Transformation
We find such profound awe in the metamorphosis of nature. It looks inspirational. Poetic. An earth bound creature grows WINGS from nothing? It is a perfect metaphor, this metamorphosis. Yet that caterpillar doesn’t just fall asleep once she’s woven her cocoon, waking up on the other side of nature's mysterious process as her glorious, transformed self.
She devours herself. She becomes mushy goo through her own efforts to deconstruct everything she was. She is absolutely annihilated by the process, her entire identity dissolving into primordial mush. And she does this with great purpose, driven by her wild instincts. By her innate wisdom. When the caterpillar began weaving her chrysalis, she didn’t know her fate as the butterfly. She willingly participated in the death of everything she ever knew simply to enter a chamber of absolute void. The process is as destructive as it is creative. In her surrender there is a becoming that calls her forward. To what end she doesn’t know. She emerges light and free of her formal self, retaining the lessons of her past form within her cells, stretching out the delicate wonder of her wings for the first time. Sensing somehow, that she can fly.
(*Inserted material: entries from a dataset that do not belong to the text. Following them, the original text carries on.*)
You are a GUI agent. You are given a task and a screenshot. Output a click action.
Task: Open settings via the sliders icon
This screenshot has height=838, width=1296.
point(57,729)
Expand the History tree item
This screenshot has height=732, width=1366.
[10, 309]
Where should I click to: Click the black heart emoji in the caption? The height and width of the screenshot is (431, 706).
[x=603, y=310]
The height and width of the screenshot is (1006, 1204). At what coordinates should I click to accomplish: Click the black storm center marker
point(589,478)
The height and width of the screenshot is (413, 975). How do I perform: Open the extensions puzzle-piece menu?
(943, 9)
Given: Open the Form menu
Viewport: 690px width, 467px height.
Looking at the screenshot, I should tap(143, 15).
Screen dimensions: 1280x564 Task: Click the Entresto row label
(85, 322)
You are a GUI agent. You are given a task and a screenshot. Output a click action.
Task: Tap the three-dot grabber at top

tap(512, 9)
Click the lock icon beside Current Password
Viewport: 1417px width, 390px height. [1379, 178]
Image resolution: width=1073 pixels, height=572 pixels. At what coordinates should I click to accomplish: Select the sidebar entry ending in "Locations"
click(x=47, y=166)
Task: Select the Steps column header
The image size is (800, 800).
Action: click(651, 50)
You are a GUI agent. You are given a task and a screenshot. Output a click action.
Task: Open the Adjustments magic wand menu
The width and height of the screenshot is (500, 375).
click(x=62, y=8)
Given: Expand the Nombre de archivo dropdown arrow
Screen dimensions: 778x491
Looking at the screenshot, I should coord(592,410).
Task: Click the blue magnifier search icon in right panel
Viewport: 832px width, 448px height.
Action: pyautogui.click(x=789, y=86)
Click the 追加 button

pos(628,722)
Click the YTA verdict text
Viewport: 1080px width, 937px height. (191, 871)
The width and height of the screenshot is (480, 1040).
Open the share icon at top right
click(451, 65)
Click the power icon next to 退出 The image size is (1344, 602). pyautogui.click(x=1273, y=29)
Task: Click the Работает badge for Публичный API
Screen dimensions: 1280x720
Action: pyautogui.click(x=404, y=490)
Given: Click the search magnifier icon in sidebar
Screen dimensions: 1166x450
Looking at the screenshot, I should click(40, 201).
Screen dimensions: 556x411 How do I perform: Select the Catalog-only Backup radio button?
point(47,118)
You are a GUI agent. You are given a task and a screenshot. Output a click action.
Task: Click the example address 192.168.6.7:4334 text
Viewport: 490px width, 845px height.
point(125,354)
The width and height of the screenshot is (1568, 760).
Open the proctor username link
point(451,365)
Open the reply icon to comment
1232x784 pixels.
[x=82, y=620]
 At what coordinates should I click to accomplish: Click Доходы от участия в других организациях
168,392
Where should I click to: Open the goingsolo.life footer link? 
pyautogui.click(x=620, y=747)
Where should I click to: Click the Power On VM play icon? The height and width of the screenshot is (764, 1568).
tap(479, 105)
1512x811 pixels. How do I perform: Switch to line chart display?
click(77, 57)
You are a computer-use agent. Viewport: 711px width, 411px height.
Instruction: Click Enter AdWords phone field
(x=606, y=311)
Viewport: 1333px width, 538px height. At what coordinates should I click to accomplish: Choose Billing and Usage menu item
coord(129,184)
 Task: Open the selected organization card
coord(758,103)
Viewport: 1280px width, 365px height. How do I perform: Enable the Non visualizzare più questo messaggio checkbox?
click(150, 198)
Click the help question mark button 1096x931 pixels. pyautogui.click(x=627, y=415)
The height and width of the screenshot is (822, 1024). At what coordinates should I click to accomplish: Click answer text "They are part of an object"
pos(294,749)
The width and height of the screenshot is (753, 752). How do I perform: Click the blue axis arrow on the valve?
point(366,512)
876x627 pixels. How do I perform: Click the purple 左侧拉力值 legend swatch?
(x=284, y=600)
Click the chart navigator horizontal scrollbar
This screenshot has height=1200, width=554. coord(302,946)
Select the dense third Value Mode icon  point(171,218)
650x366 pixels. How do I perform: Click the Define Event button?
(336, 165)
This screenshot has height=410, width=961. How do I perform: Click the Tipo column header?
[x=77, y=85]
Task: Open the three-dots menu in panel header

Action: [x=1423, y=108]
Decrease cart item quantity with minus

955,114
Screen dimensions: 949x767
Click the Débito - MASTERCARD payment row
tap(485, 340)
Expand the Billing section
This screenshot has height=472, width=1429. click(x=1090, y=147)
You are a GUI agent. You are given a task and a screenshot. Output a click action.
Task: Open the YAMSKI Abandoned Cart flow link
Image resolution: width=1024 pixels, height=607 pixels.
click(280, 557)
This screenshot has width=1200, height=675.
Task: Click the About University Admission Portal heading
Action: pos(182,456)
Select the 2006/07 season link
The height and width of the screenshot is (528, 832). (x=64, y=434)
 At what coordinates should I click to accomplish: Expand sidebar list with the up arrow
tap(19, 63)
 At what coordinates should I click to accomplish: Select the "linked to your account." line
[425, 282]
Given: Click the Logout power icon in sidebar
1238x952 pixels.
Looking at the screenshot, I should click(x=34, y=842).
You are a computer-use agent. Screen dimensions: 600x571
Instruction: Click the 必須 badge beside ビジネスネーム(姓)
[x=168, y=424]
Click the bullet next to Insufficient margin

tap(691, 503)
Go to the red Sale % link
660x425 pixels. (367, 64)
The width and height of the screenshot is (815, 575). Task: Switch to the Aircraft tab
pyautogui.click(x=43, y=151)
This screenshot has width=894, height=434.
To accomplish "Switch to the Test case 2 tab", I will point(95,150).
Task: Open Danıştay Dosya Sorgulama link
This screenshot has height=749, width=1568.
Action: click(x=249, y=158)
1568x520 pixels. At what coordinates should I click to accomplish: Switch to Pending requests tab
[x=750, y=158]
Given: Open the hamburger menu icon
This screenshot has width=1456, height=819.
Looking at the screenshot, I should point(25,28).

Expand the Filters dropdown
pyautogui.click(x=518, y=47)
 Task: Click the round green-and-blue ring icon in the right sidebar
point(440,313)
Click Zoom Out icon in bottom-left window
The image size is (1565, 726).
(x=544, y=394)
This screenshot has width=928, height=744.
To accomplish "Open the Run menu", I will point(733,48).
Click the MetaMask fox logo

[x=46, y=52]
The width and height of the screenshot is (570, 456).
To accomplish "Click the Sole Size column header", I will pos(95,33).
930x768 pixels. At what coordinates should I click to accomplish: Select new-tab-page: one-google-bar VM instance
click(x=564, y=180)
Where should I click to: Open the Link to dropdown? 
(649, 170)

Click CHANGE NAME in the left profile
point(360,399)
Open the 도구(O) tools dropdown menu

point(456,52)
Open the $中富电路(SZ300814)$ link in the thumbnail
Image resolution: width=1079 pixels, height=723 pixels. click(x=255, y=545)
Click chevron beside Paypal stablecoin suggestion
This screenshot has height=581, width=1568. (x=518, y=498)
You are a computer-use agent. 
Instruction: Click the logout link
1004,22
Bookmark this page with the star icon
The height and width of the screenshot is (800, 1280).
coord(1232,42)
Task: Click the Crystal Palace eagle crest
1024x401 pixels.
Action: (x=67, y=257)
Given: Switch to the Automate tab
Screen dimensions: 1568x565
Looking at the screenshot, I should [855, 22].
In Reiki we learn symbols - tools to help us focus in that deeply meditative space. The first represents transformation, Cho Ku Rei. Cho, in Usui's time when this was developed, translated to Buddha Consciousness. In modern Japanese it means butterfly. Ku is emptiness. The sublime void. Rei is sacred energy. In the sublime state of an empty mind we connect to our transformational Buddha Consciousness - the death of the little me - and we become one with the sacred mystery of life. Transformed, we can take flight.